The Kent wind farm subsidy is mostly a waste of money, even measured by UNIPCC’s case for taking drastic action on CO2.
First, two statements and a bit of data.
“… the Kent windfarm. £780m invested to chase £50 ROCs. Offshore is double bubble, so £100/MWh generated.” (Sep 25, 2010 at 1:41 AM | Atomic Hairdryer at BishopHill )
“An effective carbon-price signal could realise significant mitigation potential in all sectors. Modelling studies show global carbon prices rising to 20-80 US$/tCO2-eq by 2030 are consistent with stabilisation at around 550 ppm CO2-eq by 2100. For the same stabilisation level, induced technological change may lower these price ranges to 5-65 US$/tCO2-eq in 2030.” (P.18 UNIPCC Summary for Policymakers)
An alternative for a wind farm is a small power station consisting of diesel engines.

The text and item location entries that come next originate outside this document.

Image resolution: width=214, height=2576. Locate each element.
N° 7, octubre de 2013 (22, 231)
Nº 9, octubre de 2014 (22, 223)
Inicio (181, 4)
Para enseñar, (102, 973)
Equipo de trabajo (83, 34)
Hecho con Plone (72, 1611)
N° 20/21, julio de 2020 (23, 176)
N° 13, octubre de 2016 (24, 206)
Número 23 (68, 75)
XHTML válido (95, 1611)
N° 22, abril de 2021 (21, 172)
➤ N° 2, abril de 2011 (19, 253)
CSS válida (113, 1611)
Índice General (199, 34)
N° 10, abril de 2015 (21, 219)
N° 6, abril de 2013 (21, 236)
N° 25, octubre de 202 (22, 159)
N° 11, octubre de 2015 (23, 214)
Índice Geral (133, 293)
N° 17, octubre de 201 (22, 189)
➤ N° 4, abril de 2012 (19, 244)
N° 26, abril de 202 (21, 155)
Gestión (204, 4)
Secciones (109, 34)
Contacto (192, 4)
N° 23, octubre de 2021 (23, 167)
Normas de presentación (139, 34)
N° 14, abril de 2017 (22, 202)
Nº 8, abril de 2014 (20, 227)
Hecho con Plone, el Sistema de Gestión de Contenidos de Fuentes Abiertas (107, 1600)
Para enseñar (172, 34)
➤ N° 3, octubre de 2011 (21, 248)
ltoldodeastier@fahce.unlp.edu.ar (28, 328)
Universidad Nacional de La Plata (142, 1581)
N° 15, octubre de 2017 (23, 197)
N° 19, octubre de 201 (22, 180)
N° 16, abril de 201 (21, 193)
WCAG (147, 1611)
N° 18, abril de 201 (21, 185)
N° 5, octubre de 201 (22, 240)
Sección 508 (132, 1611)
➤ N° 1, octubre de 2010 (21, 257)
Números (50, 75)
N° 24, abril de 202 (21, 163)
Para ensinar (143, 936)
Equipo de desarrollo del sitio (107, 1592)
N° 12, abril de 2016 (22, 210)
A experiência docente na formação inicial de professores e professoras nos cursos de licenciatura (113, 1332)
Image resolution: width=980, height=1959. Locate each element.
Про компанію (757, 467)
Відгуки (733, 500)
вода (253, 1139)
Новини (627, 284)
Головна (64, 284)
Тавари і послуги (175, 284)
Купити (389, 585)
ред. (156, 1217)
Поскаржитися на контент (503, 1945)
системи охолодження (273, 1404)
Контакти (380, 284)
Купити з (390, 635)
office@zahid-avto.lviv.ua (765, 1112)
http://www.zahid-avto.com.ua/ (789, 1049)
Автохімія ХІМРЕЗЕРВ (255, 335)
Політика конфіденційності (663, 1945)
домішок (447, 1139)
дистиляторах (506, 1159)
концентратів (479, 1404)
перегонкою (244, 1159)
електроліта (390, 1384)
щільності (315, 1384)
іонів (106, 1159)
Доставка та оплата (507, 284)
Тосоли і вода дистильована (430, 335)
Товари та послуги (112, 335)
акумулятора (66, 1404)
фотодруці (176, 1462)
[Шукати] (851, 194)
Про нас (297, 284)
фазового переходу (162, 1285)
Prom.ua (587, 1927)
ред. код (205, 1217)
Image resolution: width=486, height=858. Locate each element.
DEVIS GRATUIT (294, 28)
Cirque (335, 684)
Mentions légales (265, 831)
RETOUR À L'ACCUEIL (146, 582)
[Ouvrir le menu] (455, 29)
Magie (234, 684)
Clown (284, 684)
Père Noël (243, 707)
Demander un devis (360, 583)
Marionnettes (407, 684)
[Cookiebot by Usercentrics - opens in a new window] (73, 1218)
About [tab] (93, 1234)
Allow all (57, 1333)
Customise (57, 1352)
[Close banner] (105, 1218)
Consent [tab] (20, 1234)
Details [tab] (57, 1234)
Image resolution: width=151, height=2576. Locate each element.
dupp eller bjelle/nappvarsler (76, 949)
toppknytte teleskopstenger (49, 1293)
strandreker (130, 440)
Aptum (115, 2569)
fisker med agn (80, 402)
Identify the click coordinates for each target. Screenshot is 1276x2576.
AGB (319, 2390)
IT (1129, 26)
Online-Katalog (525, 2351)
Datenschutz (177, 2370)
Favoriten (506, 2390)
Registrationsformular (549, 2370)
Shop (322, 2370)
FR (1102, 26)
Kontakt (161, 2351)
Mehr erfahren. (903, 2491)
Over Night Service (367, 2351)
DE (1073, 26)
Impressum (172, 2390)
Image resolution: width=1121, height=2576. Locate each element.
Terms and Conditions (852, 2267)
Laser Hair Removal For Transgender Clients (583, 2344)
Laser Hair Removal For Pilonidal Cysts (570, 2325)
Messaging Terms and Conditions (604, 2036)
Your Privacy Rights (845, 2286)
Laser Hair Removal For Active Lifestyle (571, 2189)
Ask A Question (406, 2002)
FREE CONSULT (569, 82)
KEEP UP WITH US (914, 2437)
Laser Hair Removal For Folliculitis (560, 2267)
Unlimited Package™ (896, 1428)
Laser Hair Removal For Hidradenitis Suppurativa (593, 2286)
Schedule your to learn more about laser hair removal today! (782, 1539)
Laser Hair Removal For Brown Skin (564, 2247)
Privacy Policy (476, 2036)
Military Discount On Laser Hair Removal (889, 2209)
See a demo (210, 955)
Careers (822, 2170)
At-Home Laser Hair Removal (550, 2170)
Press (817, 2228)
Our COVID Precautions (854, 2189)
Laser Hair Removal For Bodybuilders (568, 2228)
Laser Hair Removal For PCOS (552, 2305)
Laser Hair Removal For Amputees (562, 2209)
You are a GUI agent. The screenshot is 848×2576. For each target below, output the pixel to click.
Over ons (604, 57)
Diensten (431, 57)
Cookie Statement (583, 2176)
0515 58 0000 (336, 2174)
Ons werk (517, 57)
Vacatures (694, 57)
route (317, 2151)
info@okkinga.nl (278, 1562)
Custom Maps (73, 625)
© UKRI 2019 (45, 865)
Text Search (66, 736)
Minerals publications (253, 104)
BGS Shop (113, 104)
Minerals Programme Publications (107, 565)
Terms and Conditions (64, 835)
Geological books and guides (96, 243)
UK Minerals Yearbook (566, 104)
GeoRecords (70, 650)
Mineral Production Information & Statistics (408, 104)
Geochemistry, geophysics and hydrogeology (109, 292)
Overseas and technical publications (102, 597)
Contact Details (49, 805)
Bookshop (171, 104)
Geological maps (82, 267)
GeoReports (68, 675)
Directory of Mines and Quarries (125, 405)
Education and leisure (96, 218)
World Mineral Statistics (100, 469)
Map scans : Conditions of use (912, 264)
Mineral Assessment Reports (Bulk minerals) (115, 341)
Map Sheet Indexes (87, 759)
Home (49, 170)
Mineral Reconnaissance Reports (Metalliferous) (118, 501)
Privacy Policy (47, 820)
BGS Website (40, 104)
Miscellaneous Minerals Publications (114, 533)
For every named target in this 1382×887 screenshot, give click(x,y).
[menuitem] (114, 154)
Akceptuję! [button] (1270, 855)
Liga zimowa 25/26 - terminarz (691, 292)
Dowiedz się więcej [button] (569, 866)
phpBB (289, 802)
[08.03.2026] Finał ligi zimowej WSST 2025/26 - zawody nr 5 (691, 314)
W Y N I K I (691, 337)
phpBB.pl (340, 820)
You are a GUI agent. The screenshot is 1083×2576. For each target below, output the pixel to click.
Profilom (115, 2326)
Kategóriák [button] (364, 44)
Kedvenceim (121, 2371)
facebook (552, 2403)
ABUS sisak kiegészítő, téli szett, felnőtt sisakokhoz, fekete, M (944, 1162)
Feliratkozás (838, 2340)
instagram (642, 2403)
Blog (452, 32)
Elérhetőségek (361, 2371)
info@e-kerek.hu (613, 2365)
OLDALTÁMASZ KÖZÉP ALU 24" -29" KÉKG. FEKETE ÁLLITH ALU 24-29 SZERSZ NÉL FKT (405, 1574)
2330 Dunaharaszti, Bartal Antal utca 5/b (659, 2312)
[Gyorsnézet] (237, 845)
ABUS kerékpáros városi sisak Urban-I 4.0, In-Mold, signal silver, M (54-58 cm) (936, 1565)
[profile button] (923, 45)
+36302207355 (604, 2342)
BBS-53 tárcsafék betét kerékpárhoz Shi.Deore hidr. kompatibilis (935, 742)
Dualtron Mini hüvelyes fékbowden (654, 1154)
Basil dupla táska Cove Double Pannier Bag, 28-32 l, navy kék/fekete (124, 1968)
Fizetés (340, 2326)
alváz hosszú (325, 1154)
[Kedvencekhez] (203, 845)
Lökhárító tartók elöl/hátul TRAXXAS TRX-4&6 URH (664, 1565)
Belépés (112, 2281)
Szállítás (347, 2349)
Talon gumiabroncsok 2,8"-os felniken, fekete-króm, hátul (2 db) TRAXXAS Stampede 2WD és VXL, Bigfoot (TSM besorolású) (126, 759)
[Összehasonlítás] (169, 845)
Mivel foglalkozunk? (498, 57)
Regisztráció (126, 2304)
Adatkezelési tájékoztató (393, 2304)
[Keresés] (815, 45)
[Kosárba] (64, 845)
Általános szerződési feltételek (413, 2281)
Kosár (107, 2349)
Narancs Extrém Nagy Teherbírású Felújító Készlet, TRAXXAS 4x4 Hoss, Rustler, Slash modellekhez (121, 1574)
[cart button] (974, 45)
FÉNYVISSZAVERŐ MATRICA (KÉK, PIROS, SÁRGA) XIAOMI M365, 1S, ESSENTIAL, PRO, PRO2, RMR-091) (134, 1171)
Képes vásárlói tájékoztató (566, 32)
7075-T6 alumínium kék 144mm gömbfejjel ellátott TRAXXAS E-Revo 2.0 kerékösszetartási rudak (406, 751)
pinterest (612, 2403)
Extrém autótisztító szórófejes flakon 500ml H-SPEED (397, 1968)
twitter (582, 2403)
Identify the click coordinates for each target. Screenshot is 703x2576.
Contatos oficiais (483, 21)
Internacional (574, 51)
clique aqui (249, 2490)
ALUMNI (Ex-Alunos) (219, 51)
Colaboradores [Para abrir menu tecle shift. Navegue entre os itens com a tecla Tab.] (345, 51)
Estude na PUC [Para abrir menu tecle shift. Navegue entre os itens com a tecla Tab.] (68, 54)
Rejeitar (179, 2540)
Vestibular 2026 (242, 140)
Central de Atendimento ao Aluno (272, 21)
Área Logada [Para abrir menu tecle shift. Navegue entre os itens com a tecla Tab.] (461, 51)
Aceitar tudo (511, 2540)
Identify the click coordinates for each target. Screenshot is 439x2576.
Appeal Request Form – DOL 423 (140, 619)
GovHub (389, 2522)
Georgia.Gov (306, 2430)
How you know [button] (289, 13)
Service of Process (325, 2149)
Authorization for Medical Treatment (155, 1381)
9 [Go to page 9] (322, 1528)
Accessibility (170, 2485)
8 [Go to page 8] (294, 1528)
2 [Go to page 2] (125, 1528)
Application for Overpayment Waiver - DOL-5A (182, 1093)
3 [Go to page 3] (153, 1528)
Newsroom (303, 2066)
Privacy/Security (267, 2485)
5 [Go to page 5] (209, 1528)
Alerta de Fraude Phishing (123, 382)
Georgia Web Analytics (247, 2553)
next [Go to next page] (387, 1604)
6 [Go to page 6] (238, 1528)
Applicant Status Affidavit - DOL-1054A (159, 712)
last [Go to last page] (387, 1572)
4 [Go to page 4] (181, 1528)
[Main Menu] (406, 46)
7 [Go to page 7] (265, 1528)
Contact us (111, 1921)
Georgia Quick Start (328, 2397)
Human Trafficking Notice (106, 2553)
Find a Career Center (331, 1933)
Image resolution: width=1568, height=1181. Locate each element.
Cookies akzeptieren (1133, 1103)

The most modern diesel engines can produce less than 500kg of CO2 per MWh. (See note)
So the subsidy should be no more than the trading credit CO2 of 12.5-50 £/tCO2.
Based on these figures, it is possible to state that of the £100/MWh subsidy, at a very minimum £75 is a dead loss to society. At most it could at much as £95. This is before you undertake a present value calculation on the trading credits value in 2030, or start questioning the underlying economic assumptions. Further this is whilst accepting UNIPCC consensus position in its entirety.
For an alternative take, see Christopher Booker in the Telegraph
Note on CO2 output for a diesel power plant
A large container ship engine has around 470kg to 560kg of CO2 output per MW (emission comparison table on page 13), with around 58% engine efficiencies. (See a MAN Diesel & Turbo paper “How to influence CO2” – 5MB pdf). Power-plants can higher up to 90% more efficiencies by heat recovery processes, potentially cutting the CO2 out per MW to 350kg. However, this would need to be verified by actual measurements.
Note on carbon credits v Subsidies
A carbon credit aims at adding to the cost of producing CO2 directly, with the objective of encouraging the most cost-effective means of saving CO2. That is if cost saving is less than the cost of the credit, you purchase the credit. If it is greater, then you make the investment. For power plants it might be very effective for bringing forward investments in newer power plants. It would not be so effective in choosing between new power plants with massive differences in cost per unit of output.